Gabriel Benitez. (Source: Facebook)
Worker dies after being run over by large dump truck at ASARCO Mine in Sahuarita
Friday, July 28th 2017
TUCSON, AZ (Tucson News Now) -
A worker died Thursday night at the ASARCO Mine in Sahuarita when the vehicle he was in was run over by a large dump truck, officials said.
The Pima County Sheriff's Department confirmed Gabriel Benitez, 41, died at the scene.
"It appears Benitez was sitting in his work truck, a Ford F550, when he was ran over by a large mining dump truck that had just finished dropping its load," PCSD spokesman Cody Gress said in a news release."
Gress said there were no signs of impairment from the other driver.
ASARCO issued this statement:
"Work-related injuries are felt deeply in ASARCO’s company and community, and our thoughts and prayers go out to his family, friends, and co-workers.”
The haul trucks carry the ore out of the pit along a haulage road with a slope of no more than about nine percent. They dump the ore into a gyratory crusher which reduces the ore to eight inches or less — about the size of soccer balls.
ASARCO was organized in 1899 as American Smelting And Refining COmpany. Originally a consolidation of a number of lead-silver smelting companies, the Company has evolved over the years into an integrated producer of copper, and other metals.

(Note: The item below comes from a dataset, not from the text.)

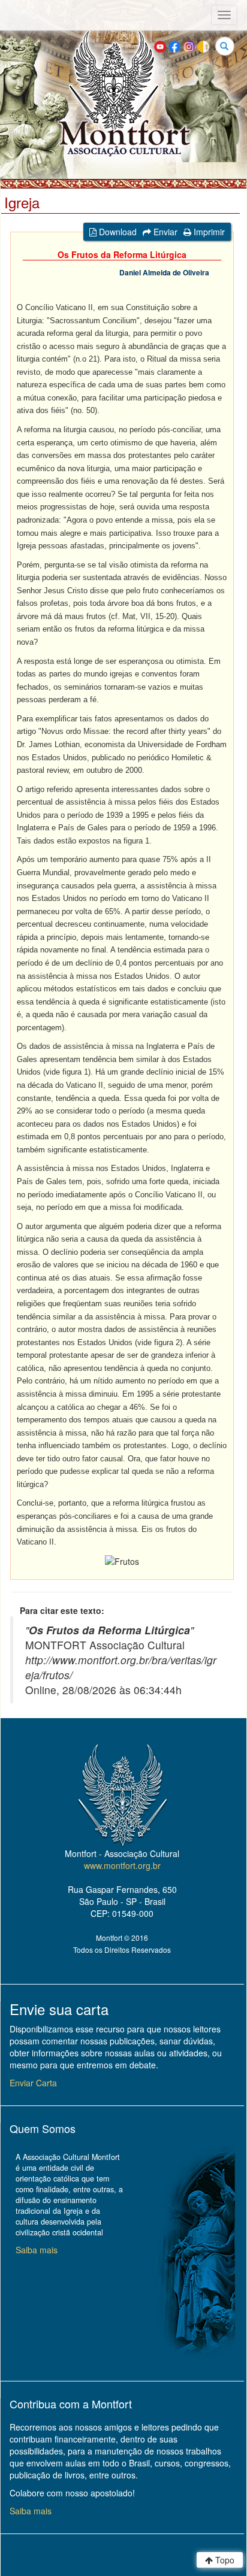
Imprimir (208, 232)
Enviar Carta (33, 2083)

The Company is a fully integrated miner, smelter and refiner of copper in the United States. ASARCO’s domestic mines annually produce approximately 350 – 400 million pounds of copper. Significant copper mines include the Mission, Silver Bell and the Ray open-pit mines, all three in Arizona.
ASARCO has solvent extraction/electrowinning product at our Ray and Silver Bell mines. ASARCO operates a copper smelter in Hayden, Arizona, which produces almost half a billion pounds of anodes annually. The Company’s Amarillo Copper Refinery in Texas and the SX/EW plants at the Ray and Silver Bell mines produce about 375 million pounds of refined copper per year.